- What you need to do -
Copy every one of the following records word for word.

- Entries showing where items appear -
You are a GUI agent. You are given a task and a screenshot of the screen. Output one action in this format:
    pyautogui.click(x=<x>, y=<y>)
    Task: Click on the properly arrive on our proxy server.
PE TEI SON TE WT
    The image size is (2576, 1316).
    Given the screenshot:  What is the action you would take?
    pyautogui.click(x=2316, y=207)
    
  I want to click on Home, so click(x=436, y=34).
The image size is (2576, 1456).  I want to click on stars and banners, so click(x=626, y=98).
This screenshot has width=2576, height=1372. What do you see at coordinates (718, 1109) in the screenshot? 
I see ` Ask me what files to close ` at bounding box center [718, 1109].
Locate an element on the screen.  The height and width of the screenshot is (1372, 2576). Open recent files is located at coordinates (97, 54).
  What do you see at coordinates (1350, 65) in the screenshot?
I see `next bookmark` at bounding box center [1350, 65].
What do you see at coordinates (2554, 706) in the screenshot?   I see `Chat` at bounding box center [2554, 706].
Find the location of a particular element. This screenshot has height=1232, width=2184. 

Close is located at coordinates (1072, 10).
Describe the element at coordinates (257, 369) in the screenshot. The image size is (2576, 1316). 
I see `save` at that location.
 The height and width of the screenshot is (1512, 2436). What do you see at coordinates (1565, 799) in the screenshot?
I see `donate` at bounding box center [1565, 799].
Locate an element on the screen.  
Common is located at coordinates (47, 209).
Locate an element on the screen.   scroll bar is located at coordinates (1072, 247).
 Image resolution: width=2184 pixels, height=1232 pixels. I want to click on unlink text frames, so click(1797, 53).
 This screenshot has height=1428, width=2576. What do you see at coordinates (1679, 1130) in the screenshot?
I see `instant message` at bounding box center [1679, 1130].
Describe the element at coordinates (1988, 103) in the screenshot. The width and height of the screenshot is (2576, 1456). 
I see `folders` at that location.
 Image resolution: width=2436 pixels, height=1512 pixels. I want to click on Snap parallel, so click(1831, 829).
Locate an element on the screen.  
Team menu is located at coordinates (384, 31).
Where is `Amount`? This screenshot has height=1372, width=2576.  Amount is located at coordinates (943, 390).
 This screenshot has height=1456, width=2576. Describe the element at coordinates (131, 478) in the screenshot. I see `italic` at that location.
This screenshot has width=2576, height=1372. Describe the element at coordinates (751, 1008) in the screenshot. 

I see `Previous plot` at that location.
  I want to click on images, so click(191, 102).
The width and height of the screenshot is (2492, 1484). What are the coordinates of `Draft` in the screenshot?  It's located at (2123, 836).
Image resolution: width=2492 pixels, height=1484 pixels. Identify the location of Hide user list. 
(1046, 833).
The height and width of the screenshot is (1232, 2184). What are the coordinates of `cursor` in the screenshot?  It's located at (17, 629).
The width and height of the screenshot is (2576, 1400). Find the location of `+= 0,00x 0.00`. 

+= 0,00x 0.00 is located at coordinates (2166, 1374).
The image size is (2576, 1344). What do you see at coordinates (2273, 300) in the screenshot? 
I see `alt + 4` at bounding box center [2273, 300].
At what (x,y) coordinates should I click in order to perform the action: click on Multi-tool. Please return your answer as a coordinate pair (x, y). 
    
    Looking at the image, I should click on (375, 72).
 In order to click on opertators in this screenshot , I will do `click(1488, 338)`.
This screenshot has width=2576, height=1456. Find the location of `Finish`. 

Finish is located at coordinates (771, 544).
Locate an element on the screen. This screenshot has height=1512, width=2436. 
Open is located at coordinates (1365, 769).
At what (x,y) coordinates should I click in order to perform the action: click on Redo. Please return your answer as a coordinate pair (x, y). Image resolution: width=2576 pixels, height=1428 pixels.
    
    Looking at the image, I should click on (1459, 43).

- Complete output -
You are a GUI agent. You are given a task and a screenshot of the screen. Output one action in this format:
    pyautogui.click(x=<x>, y=<y>)
    Task: Click on the properly arrive on our proxy server.
PE TEI SON TE WT
    The image size is (2576, 1316).
    Given the screenshot:  What is the action you would take?
    pyautogui.click(x=2316, y=207)
    
  I want to click on Home, so click(x=436, y=34).
The image size is (2576, 1456).  I want to click on stars and banners, so click(x=626, y=98).
This screenshot has width=2576, height=1372. What do you see at coordinates (718, 1109) in the screenshot? 
I see ` Ask me what files to close ` at bounding box center [718, 1109].
Locate an element on the screen.  The height and width of the screenshot is (1372, 2576). Open recent files is located at coordinates (97, 54).
  What do you see at coordinates (1350, 65) in the screenshot?
I see `next bookmark` at bounding box center [1350, 65].
What do you see at coordinates (2554, 706) in the screenshot?   I see `Chat` at bounding box center [2554, 706].
Find the location of a particular element. This screenshot has height=1232, width=2184. 

Close is located at coordinates (1072, 10).
Describe the element at coordinates (257, 369) in the screenshot. The image size is (2576, 1316). 
I see `save` at that location.
 The height and width of the screenshot is (1512, 2436). What do you see at coordinates (1565, 799) in the screenshot?
I see `donate` at bounding box center [1565, 799].
Locate an element on the screen.  
Common is located at coordinates (47, 209).
Locate an element on the screen.   scroll bar is located at coordinates (1072, 247).
 Image resolution: width=2184 pixels, height=1232 pixels. I want to click on unlink text frames, so click(1797, 53).
 This screenshot has height=1428, width=2576. What do you see at coordinates (1679, 1130) in the screenshot?
I see `instant message` at bounding box center [1679, 1130].
Describe the element at coordinates (1988, 103) in the screenshot. The width and height of the screenshot is (2576, 1456). 
I see `folders` at that location.
 Image resolution: width=2436 pixels, height=1512 pixels. I want to click on Snap parallel, so click(1831, 829).
Locate an element on the screen.  
Team menu is located at coordinates (384, 31).
Where is `Amount`? This screenshot has height=1372, width=2576.  Amount is located at coordinates (943, 390).
 This screenshot has height=1456, width=2576. Describe the element at coordinates (131, 478) in the screenshot. I see `italic` at that location.
This screenshot has width=2576, height=1372. Describe the element at coordinates (751, 1008) in the screenshot. 

I see `Previous plot` at that location.
  I want to click on images, so click(191, 102).
The width and height of the screenshot is (2492, 1484). What are the coordinates of `Draft` in the screenshot?  It's located at (2123, 836).
Image resolution: width=2492 pixels, height=1484 pixels. Identify the location of Hide user list. 
(1046, 833).
The height and width of the screenshot is (1232, 2184). What are the coordinates of `cursor` in the screenshot?  It's located at (17, 629).
The width and height of the screenshot is (2576, 1400). Find the location of `+= 0,00x 0.00`. 

+= 0,00x 0.00 is located at coordinates (2166, 1374).
The image size is (2576, 1344). What do you see at coordinates (2273, 300) in the screenshot? 
I see `alt + 4` at bounding box center [2273, 300].
At what (x,y) coordinates should I click in order to perform the action: click on Multi-tool. Please return your answer as a coordinate pair (x, y). 
    
    Looking at the image, I should click on (375, 72).
 In order to click on opertators in this screenshot , I will do `click(1488, 338)`.
This screenshot has width=2576, height=1456. Find the location of `Finish`. 

Finish is located at coordinates (771, 544).
Locate an element on the screen. This screenshot has height=1512, width=2436. 
Open is located at coordinates (1365, 769).
At what (x,y) coordinates should I click in order to perform the action: click on Redo. Please return your answer as a coordinate pair (x, y). Image resolution: width=2576 pixels, height=1428 pixels.
    
    Looking at the image, I should click on (1459, 43).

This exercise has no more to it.